Stephanie McMullen of Virginia Beach, Va., who works at the Virginian-Pilot of Norfolk, Va., said newspapers have to walk a fine line between talking down to young readers and filling the pages with news that younger people don't find interesting.
'Newspapers need to keep it professional but at the same time lower the standards a little so it's not always so serious,' she said.
Newspapers have been waging a battle to keep younger readers who tend to gravitate to the Internet for their news. Kaitlin Paulson, a teen fellow from Los Alamos, N.M., said newspapers can learn from the Web.
'It's easier to access,' she said. 'Also, you can get a wider variety than what you get in a newspaper.'
Teen fellow Kiersten Timpe of Reading, Pa., said newspapers need to go to the source -- teenagers -- to help determine content.
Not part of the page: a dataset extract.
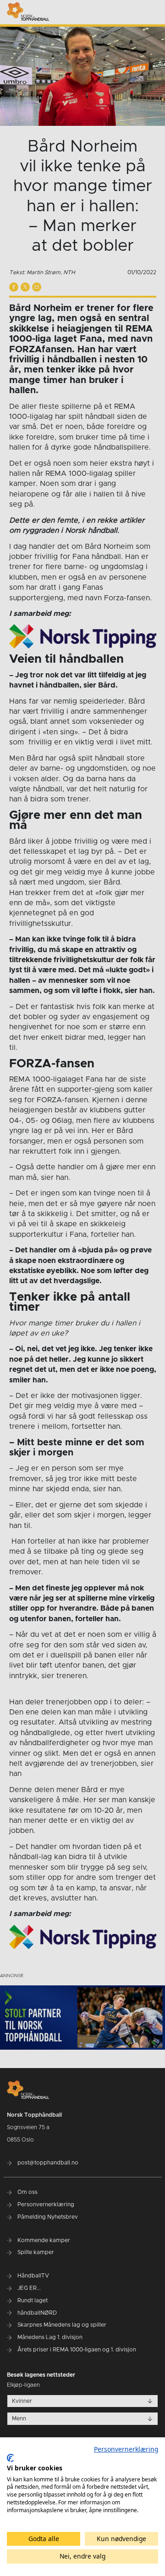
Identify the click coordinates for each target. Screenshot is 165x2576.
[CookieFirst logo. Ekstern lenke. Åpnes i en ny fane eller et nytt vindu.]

'They can't assume what teens are interested in,' she said. 'They need to ask us directly.'
At the conference, the foundation announced a study of 1,600 18-to-24-year-olds showing that 75 percent who said they read newspaper content aimed at teens when they were 13 to 17 now read their hometown paper at least once a week. By comparison, 44 percent of those in the study who said they did not read teen content are now regular newspaper readers.
Those surveyed by telephone by MORI Research in Minneapolis live in seven communities around the country in which newspapers have long-standing teen sections. Those newspapers include The Kansas City Star; The State Journal-Register in Springfield, Ill.; The Buffalo News; The Virginian-Pilot in Virginia Beach, Va.; The Tribune-Chronicle in Warren, Ohio; the Standard-Examiner in Ogden, Utah; and the Reading (Pa.) Eagle.